# Green Beans?



## kerribear's golden kids (May 17, 2007)

Please fill me in on why it is good to give dogs Green Beans, 
besides being a filler? 
I am interested in knowing IF I should start doing this?
Also, what are side effects? Passing gas, etc....?
Do you add them to the daily feedings? Give as treats? 
Canned or fresh cut?
Just very curious?

Thanks, Kerri


----------



## woodysmama (Feb 25, 2007)

I dont do green beans, but Woody gets a fresh sweet potatoe every night in his kibble.


----------



## Rachel's Mom (Feb 26, 2007)

*hmm*

I know they are good for fiber..rach gets them frozen and/or cooked....she loves squash and zuchinni too....fresh for them from the garden.


----------



## GoldenJoyx'stwo (Feb 25, 2007)

Be sure they are salt free. My two didn't do so great eating them. You should introduce them slowly. My two had loose movements.


----------



## Brinkleysmom (Dec 17, 2005)

Mary does it with her dogs and puts it in their kibble every night. She told me about it and I started doing it and Brinks and Barney both love it. They actually look for it. They are not crazy about the carrots but oh how they love the pumpkin and their green beans and as someone else had said make sure they are salt free.


----------



## Angel_Kody (Feb 27, 2007)

Now I know what I can do with the giant bag of green beans Larry picked from our garden!!! Lookout Jester...it's veggie time!!!


----------



## Ardeagold (Feb 26, 2007)

When you give a dog veggies, if you want them to gain any nutrition from them, you have to put them in a blender first. Otherwise, they go right through, and sometimes cause gas and/or diarrhea.

If you want filler...another good thing is canned pumpkin. Not pie mix. Just regular canned pumpkin. It doesn't give diarrhea. In fact, it helps to regulate their digestive system. (You can actually give it to them when they HAVE diarrhea and it helps to stop it). A couple of tablespoons in the food is enough.


----------



## Maggies mom (Jan 6, 2006)

◆ **INFORMATION PROVIDED**
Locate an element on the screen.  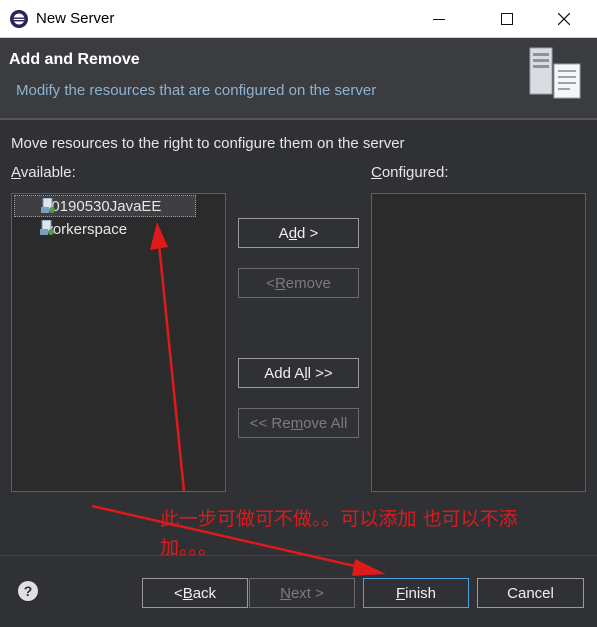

◆ **DIRECTIONS**
Quote the forum thread about feeding green beans to dogs in full, word for word.

◆ **ANSWER TO THIS EXERCISE**
# Green Beans?



## kerribear's golden kids (May 17, 2007)

Please fill me in on why it is good to give dogs Green Beans, 
besides being a filler? 
I am interested in knowing IF I should start doing this?
Also, what are side effects? Passing gas, etc....?
Do you add them to the daily feedings? Give as treats? 
Canned or fresh cut?
Just very curious?

Thanks, Kerri


----------



## woodysmama (Feb 25, 2007)

I dont do green beans, but Woody gets a fresh sweet potatoe every night in his kibble.


----------



## Rachel's Mom (Feb 26, 2007)

*hmm*

I know they are good for fiber..rach gets them frozen and/or cooked....she loves squash and zuchinni too....fresh for them from the garden.


----------



## GoldenJoyx'stwo (Feb 25, 2007)

Be sure they are salt free. My two didn't do so great eating them. You should introduce them slowly. My two had loose movements.


----------



## Brinkleysmom (Dec 17, 2005)

Mary does it with her dogs and puts it in their kibble every night. She told me about it and I started doing it and Brinks and Barney both love it. They actually look for it. They are not crazy about the carrots but oh how they love the pumpkin and their green beans and as someone else had said make sure they are salt free.


----------



## Angel_Kody (Feb 27, 2007)

Now I know what I can do with the giant bag of green beans Larry picked from our garden!!! Lookout Jester...it's veggie time!!!


----------



## Ardeagold (Feb 26, 2007)

When you give a dog veggies, if you want them to gain any nutrition from them, you have to put them in a blender first. Otherwise, they go right through, and sometimes cause gas and/or diarrhea.

If you want filler...another good thing is canned pumpkin. Not pie mix. Just regular canned pumpkin. It doesn't give diarrhea. In fact, it helps to regulate their digestive system. (You can actually give it to them when they HAVE diarrhea and it helps to stop it). A couple of tablespoons in the food is enough.


----------



## Maggies mom (Jan 6, 2006)